Your assignment: In the entries below, find each line with the word "message" and return it.

Exercise data:
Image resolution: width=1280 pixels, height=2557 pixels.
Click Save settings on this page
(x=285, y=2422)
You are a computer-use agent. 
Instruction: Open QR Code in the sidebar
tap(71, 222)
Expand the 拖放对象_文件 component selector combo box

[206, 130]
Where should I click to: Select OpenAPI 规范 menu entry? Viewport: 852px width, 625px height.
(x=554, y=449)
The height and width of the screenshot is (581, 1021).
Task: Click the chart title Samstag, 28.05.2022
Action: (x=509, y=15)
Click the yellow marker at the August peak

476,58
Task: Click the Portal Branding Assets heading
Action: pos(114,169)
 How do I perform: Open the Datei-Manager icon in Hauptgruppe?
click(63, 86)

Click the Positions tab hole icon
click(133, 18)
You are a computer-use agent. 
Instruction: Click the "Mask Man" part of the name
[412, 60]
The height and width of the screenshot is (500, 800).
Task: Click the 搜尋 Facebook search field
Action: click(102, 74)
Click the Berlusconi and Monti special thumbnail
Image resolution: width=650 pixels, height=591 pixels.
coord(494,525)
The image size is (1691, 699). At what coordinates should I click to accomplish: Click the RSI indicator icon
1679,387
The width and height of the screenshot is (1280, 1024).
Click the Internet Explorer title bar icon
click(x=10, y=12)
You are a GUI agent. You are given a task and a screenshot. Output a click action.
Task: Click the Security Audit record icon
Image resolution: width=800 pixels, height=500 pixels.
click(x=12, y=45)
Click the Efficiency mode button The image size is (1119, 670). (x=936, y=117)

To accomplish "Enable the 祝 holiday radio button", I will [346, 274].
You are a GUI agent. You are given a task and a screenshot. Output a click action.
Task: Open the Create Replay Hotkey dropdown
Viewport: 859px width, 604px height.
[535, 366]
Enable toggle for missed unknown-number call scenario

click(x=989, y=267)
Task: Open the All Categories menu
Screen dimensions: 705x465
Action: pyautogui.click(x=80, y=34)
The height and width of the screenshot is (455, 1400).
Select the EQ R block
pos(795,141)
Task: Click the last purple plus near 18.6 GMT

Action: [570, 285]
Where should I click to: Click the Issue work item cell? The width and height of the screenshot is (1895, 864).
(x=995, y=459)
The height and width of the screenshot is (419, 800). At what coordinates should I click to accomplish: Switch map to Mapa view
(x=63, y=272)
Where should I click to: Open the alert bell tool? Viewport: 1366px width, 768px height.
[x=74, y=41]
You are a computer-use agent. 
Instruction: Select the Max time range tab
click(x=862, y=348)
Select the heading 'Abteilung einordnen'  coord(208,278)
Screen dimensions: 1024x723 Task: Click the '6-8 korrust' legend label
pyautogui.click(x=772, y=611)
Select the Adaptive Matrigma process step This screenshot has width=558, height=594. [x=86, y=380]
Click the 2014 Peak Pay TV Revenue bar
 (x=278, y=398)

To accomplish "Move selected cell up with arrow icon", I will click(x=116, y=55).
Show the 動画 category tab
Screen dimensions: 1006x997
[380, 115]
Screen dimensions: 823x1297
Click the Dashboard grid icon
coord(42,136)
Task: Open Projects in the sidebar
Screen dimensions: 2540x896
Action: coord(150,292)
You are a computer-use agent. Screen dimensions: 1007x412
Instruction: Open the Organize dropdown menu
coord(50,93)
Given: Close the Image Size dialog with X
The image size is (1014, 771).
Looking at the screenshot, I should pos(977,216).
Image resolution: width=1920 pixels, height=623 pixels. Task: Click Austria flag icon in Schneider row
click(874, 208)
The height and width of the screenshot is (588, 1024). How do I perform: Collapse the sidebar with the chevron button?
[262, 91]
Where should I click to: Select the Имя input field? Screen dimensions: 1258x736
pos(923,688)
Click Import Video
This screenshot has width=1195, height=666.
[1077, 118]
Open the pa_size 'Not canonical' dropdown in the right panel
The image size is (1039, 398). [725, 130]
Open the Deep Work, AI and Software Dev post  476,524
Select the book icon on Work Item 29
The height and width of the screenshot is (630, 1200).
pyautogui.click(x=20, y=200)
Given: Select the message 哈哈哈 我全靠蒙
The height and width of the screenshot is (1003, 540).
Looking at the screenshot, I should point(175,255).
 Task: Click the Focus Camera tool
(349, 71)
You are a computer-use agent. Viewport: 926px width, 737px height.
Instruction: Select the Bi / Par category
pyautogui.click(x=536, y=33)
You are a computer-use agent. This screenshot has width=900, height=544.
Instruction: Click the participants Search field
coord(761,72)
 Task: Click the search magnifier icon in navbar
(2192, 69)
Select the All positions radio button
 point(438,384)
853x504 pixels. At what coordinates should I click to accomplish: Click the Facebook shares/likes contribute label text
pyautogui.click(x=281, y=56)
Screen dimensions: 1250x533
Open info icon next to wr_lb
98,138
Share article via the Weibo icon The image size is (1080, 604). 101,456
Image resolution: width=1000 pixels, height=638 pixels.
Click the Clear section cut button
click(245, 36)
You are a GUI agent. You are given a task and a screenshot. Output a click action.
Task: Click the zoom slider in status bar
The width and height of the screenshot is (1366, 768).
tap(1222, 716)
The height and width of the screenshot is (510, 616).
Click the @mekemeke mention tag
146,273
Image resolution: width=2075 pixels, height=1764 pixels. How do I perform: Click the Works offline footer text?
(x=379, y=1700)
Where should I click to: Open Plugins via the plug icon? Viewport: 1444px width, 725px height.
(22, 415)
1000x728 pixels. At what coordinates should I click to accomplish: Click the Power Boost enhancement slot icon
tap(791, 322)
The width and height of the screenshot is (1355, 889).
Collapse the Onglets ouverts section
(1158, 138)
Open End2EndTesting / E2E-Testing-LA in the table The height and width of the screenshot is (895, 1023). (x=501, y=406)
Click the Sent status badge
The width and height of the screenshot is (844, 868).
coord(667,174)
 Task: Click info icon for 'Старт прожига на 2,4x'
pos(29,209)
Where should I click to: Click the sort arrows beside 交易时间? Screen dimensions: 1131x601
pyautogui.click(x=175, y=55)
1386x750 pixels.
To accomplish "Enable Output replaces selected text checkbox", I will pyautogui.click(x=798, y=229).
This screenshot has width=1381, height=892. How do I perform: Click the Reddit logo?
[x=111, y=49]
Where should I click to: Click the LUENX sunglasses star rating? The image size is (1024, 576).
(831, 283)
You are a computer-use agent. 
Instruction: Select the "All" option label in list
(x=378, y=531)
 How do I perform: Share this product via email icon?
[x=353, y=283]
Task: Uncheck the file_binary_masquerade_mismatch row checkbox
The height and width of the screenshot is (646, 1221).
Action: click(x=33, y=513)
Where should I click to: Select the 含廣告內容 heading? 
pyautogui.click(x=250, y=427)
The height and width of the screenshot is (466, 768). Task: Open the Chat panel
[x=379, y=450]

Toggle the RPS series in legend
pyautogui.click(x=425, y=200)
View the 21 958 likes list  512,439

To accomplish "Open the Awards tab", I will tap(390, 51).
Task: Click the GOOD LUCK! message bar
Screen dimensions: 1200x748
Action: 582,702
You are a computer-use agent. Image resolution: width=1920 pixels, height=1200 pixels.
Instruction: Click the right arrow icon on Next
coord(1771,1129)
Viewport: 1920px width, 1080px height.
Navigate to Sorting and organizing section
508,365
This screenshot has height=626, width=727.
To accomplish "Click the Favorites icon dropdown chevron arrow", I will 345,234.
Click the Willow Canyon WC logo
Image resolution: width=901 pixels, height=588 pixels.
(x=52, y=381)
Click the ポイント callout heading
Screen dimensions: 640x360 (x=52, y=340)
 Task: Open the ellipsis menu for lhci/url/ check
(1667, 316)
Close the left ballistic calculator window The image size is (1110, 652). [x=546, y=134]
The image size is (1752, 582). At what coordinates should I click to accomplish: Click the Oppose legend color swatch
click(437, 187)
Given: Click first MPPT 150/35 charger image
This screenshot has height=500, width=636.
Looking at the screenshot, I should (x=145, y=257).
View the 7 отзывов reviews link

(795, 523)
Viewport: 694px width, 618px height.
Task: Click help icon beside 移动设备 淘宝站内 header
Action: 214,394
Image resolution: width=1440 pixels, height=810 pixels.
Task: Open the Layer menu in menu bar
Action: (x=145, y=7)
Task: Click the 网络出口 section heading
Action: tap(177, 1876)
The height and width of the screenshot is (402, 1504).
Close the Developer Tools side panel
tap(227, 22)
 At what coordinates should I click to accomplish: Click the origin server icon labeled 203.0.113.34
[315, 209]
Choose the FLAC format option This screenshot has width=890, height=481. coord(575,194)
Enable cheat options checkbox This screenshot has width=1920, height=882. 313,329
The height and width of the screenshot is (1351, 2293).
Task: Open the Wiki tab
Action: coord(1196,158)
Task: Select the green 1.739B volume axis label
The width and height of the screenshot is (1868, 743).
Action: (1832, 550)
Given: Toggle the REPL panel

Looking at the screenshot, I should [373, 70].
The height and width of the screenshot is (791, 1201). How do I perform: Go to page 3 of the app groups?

Completed task:
Given: Select the message 哈哈哈 我全靠蒙
Task: Click the GOOD LUCK! message bar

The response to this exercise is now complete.